El segundo golpe fue ver, a través de las redes, como las flores se agolpaban en el Jardín Botánico. “Estaba viendo los tulipanes y pensando: ‘Qué pena, no los va a ver nadie”. Tomó la iniciativa y les escribió: “Si me donáis los tulipanes yo los meto en jarrones y los dono a residencias', les dije. Mi objetivo siempre han sido las residencias. Los grandes olvidados son nuestros mayores. Muchos viejecitos han muerto solos y a mí de toda la vida me han encantado las señoras mayores. Me entretienen, me gustan mucho". El Botánico tomó cuenta de la idea y la realizó, agradeciéndoselo, pero por su cuenta y mandando flores a cuatro grandes hospitales.

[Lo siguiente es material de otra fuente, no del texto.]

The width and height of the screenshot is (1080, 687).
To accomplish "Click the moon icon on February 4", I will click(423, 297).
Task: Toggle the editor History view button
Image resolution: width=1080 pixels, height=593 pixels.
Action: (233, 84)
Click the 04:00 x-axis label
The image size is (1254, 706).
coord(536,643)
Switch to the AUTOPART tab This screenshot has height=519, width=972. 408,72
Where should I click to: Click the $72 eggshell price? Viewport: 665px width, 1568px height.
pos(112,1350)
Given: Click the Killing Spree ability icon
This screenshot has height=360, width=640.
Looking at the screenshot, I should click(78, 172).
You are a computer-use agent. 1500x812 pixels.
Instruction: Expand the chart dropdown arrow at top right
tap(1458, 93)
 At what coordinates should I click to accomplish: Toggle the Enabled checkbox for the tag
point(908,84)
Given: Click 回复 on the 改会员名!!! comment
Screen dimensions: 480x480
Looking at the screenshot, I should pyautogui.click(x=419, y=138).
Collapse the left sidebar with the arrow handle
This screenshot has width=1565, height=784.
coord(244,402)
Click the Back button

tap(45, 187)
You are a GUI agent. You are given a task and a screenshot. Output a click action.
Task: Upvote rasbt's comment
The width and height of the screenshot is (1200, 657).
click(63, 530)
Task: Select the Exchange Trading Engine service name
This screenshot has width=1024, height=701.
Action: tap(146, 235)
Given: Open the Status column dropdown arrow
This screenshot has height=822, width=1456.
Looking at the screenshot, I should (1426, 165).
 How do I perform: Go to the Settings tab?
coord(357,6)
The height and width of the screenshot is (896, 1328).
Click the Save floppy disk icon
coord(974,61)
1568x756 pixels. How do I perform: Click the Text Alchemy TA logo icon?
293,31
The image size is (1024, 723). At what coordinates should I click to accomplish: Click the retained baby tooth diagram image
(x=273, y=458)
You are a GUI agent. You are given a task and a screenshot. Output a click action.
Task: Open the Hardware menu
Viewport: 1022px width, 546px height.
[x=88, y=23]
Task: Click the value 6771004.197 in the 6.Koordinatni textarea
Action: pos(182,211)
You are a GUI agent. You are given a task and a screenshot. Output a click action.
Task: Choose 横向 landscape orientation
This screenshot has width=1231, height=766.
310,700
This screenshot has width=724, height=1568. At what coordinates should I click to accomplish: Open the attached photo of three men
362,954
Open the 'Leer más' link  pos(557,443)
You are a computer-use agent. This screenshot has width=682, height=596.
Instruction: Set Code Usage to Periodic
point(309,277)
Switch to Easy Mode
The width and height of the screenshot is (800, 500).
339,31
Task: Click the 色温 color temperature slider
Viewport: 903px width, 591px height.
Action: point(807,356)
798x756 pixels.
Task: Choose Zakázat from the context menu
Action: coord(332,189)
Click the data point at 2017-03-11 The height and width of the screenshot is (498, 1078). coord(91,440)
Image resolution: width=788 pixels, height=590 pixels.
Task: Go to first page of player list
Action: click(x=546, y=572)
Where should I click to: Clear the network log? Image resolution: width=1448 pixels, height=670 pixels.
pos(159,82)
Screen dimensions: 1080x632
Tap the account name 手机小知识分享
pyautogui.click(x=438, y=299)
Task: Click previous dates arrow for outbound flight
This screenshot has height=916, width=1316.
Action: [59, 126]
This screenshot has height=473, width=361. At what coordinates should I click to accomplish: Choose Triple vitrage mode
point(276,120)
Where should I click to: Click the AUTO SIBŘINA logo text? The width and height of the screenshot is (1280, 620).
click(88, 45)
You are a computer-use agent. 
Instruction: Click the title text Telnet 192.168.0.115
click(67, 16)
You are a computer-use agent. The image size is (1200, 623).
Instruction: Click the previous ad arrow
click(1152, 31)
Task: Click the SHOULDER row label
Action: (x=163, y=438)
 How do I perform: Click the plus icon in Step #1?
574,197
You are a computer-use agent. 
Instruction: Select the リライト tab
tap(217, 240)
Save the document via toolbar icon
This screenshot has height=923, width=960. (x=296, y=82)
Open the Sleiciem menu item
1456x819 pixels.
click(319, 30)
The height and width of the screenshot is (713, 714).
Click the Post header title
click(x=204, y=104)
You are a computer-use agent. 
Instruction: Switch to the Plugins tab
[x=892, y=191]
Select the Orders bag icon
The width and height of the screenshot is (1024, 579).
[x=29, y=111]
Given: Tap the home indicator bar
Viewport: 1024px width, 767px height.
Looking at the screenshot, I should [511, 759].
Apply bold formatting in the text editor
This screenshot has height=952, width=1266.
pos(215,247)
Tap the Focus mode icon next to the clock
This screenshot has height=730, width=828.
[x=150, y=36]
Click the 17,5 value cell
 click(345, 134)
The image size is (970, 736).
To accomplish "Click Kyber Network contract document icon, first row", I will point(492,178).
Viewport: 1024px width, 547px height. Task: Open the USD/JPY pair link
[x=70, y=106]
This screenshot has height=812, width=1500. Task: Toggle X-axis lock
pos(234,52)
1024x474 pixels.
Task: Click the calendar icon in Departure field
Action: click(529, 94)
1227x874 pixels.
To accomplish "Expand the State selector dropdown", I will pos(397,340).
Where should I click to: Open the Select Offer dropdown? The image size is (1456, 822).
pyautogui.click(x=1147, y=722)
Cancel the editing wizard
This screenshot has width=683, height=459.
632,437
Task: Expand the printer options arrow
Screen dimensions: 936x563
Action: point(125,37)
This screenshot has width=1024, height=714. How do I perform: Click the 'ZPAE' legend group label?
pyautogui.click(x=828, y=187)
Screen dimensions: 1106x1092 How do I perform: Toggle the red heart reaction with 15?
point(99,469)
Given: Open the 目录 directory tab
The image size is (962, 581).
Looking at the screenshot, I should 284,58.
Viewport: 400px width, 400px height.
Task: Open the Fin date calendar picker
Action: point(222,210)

Después, vino el tercer aviso mental. Ella y sus 14 empleados han parado, sí. “Pero la naturaleza sigue. Y todo lo cultivado se ha perdido para siempre”, lamenta. Aunque el 90% de sus flores vienen de fuera de España, principalmente de Holanda (“es el mercado más grande a nivel mundial, no producen todo pero lo distribuyen todo”), vio que había que dar salida a la flor made in Spain. “Para mí esto ha sido un revulsivo gigante. Así que hay que darles visibilidad”, dice sobre los productores de flores españoles, con los que ella, siempre pensando a lo grande, ya va más allá. “Como crear una denominación de origen de flores, un sello de calidad”, maquina.
Por eso, volvió a tirar de Instagram. “Me quedé con las ganas de hacer algo... y pedí. No flor premium, pero sí de lo que van a tirar en tres o cuatro días”. Y su llamada se extendió por toda España. “Como sabía, salió gente generosísima a donarme hasta las flores de su jardín. Pero era importante que llegaran cosechadas, con guantes y mascarilla. Me he pasado seis días limpiando flores”, cuenta, incluidos sábado (su cumpleaños) y domingo. A final, dos empresas de Chipiona y una de Sevilla le suministraron flores, y también “una cooperativa de 27 productores de plantas del Maresme, que tiene un centro en Madrid, Corma, donde compramos profesionales”.
El resto es historia. Instagram también le ayudó a conseguir tarros de mermelada, conservas... limpios y sin etiquetas. Cada mañana se ha encontrado un buen montón de ellos en la puerta de su taller. Su marido, Javier, y un puñado de jóvenes de la organización Círculo Orellana, en sus coches, han llevado centenares de ramitos por docenas de residencias. “Se llevaron 100 plantas por lo menos y las entregaron todas en un pispás, en el mismo día”, relata, con la sonrisa pintada al otro lado del teléfono.
Han sido días trabajando para acabar el lunes. “Estoy yo sola limpiando y montando, y mi marido repartiendo. Es la única forma de controlar...”, explica, con miedo a que la solidaridad se convierta en contagio. “Y claro, con mascarillas y guantes vas más lenta. Así que he hecho unos 250 ramos", cuenta.
Mientras tanto, sola en su siempre bullicioso taller, espera al día que pueda volver abrir. “Soy una malísima gestora de mi negocio. Lo único que hago es generar puestos de trabajo, dar de comer a 14 personas. Esto puede parecer lujo de puertas para afuera, pero de puertas para adentro es supernormal”, explica sobre su tienda (“lo que nos da de comer”), que ha crecido creando velas, libros, agendas... y que la iba a llevar a hacer “un viaje para ver jardines en Inglaterra, un libro, un programa de televisión, clases en Colombia en julio y en México en octubre...”. Ahora, todo ha echado el freno, invitando a la reflexión. “La gente se está dando cuenta de que en la vida no hay nada más agradable que llegar a casa y decir: ‘Qué gusto, qué bien estoy aquí, qué bien huele”. Y, a quienes no están en casa, ella se lo convierte en un hogar con cuatro tulipanes en un tarrito de mermelada.